Il ne faut pas se tromper son bavardage a un but fascisant. Le titre même du livre en question, Pour une politique de l’amitié, est une reprise en partie d’un livre du philosophe Jacques Derrida Politiques de l’amitié, centré sur le nazi Carl Schmitt.
Le discours de cette femme, Clémence Guetté, cadre de LFI, n’est pas du tout « sympa-jeune ». Elle dit « ami » pour nous faire penser « ennemi ». Elle prive du soutien familial qui est en principe la norme en mettant l’individu face à sa famille, et à des cibles désignées, comme face à des ennemis.C’est mettre la politique sous le jour schmittien du partage ami/ennemi, à la place de la sociabilité normale.

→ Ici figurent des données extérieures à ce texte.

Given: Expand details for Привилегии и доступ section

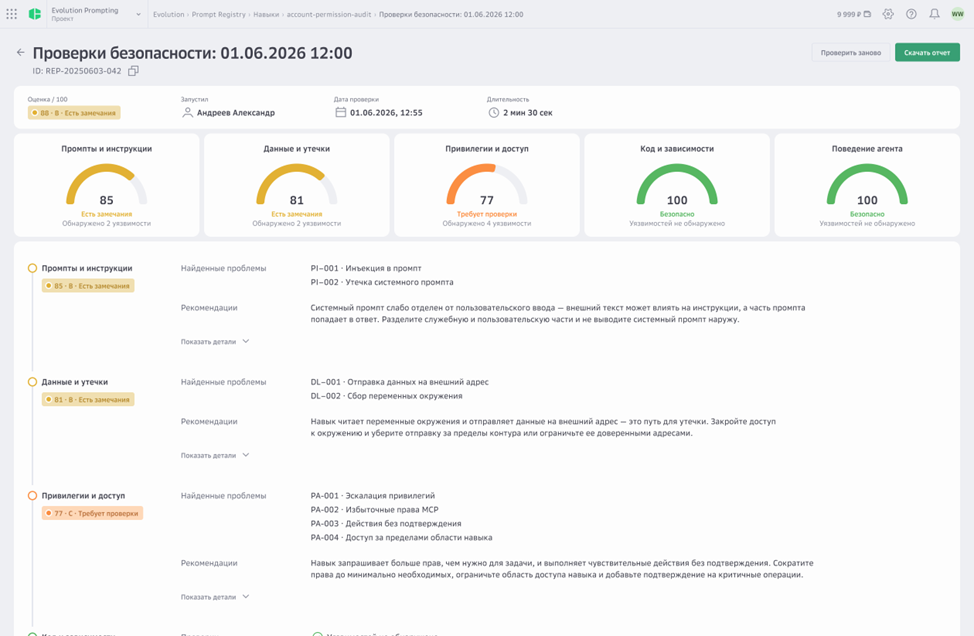Looking at the screenshot, I should tap(215, 597).
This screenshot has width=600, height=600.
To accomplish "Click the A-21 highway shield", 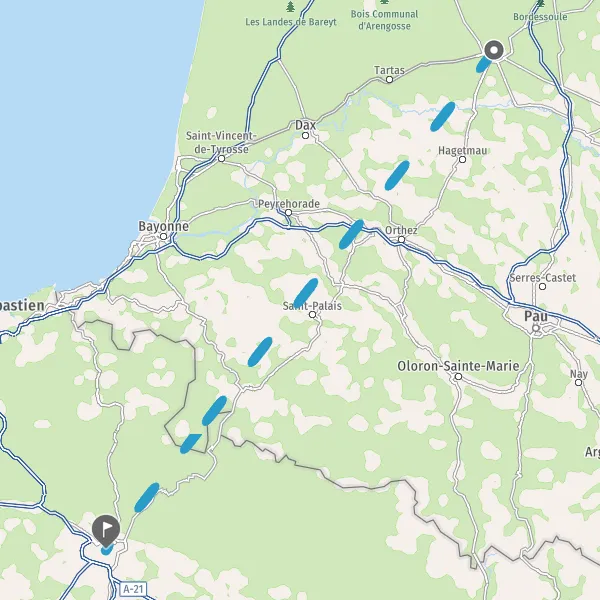I will tap(133, 589).
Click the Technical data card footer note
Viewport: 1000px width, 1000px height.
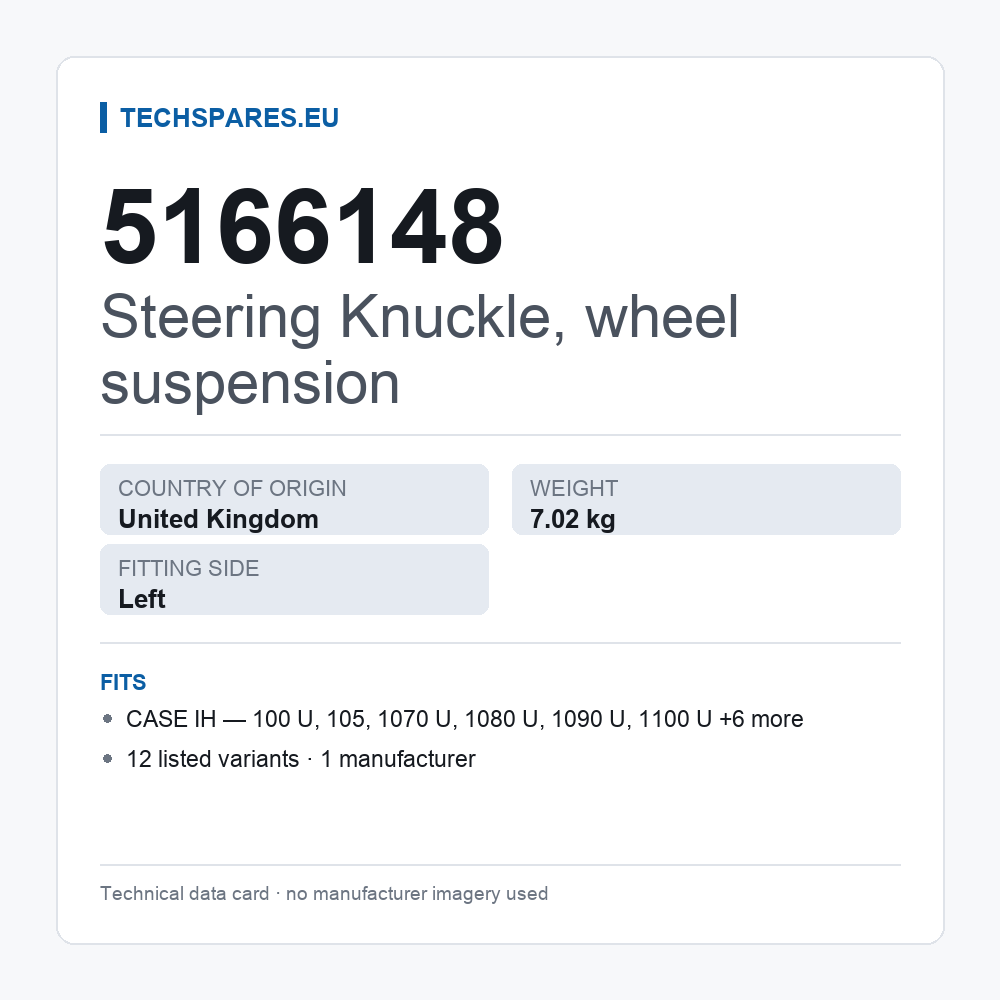pyautogui.click(x=324, y=893)
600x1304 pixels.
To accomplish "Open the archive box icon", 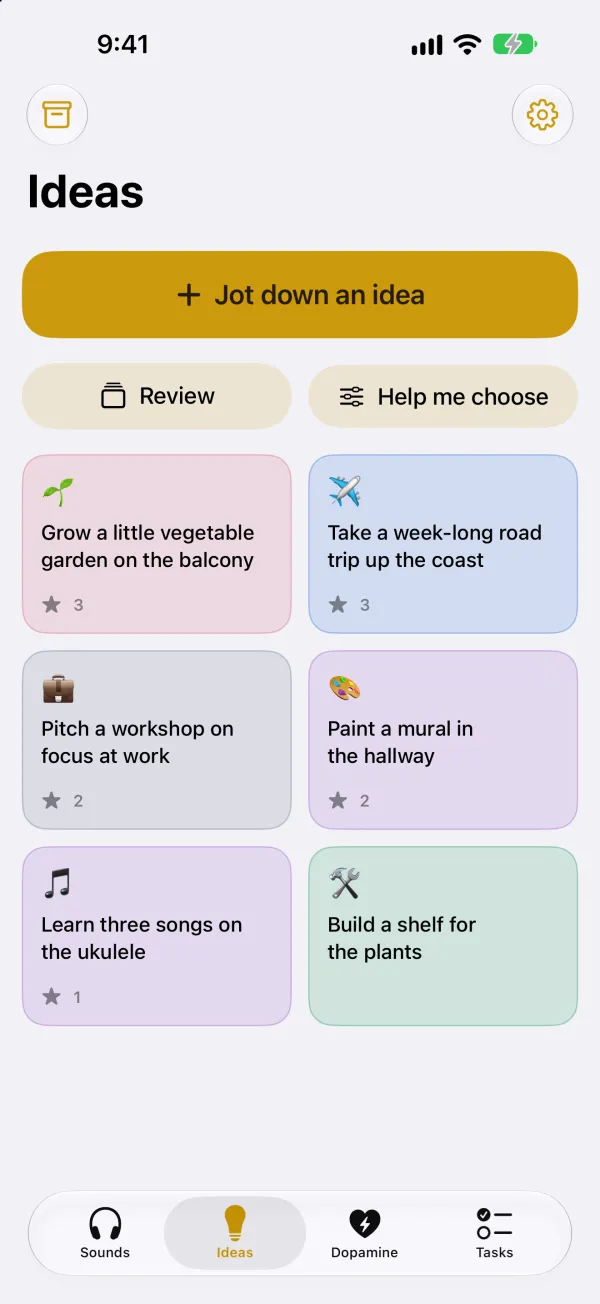I will click(57, 115).
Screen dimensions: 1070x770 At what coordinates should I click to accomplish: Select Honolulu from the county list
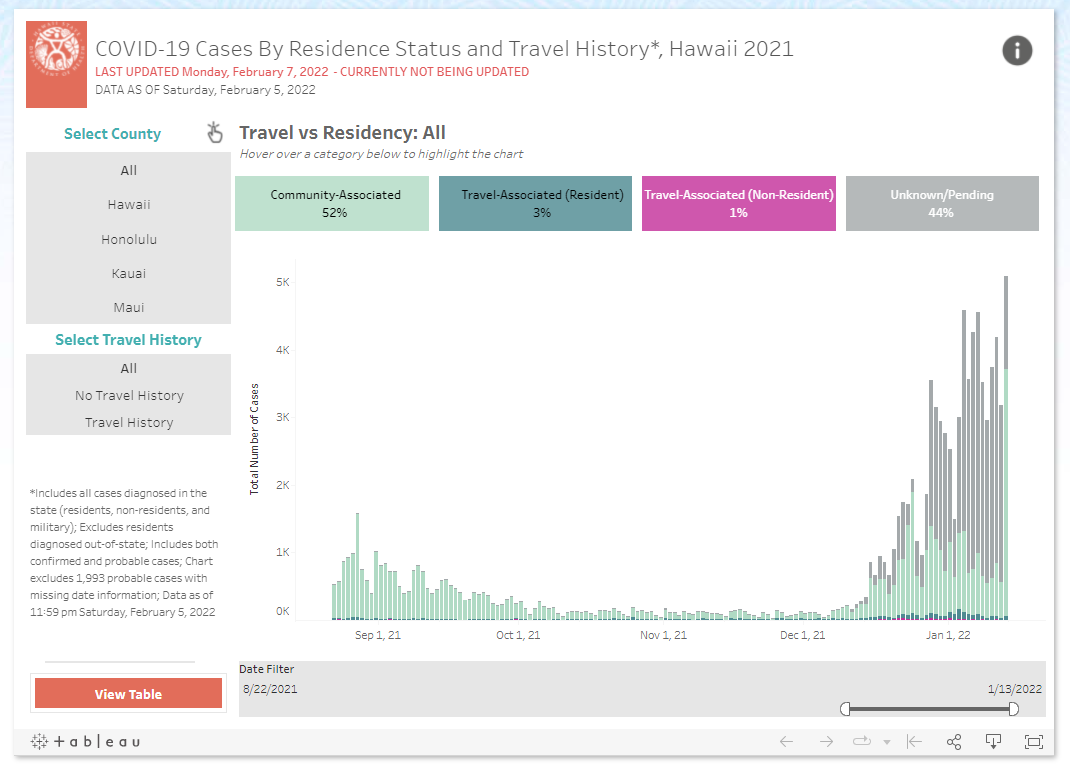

La famille est un modèle de groupe, pas forcément « institutionnel », dans la tradition, dont chaque membre est une personne, par opposition au groupe totalitaire où chaque « membre » n’est qu’un fragment, un fragment du tout ( théorie parfois appelée dans les siècles anciens « communio »)
Carl Schmitt fut dès sa jeunesse et surtout à partir des années 1920 un théoricien propagandiste du nazisme avant même que le mot existe. Son livre Théologie politique est encensé tant par beaucoup de philosophes que par beaucoup de juristes. Il se moque des parlementaires et de leurs délibérations. Son livre Théorie du partisan, centré sur l’OAS, a séduit bien des communistes et gauchistes.
Il serait temps de défendre contre ceux qui la ridiculisent et qui sont méprisables la démocratie parlementaire ( non pervertie par les chahuts permanents évidemment) et la sociabilité de l’humanité digne.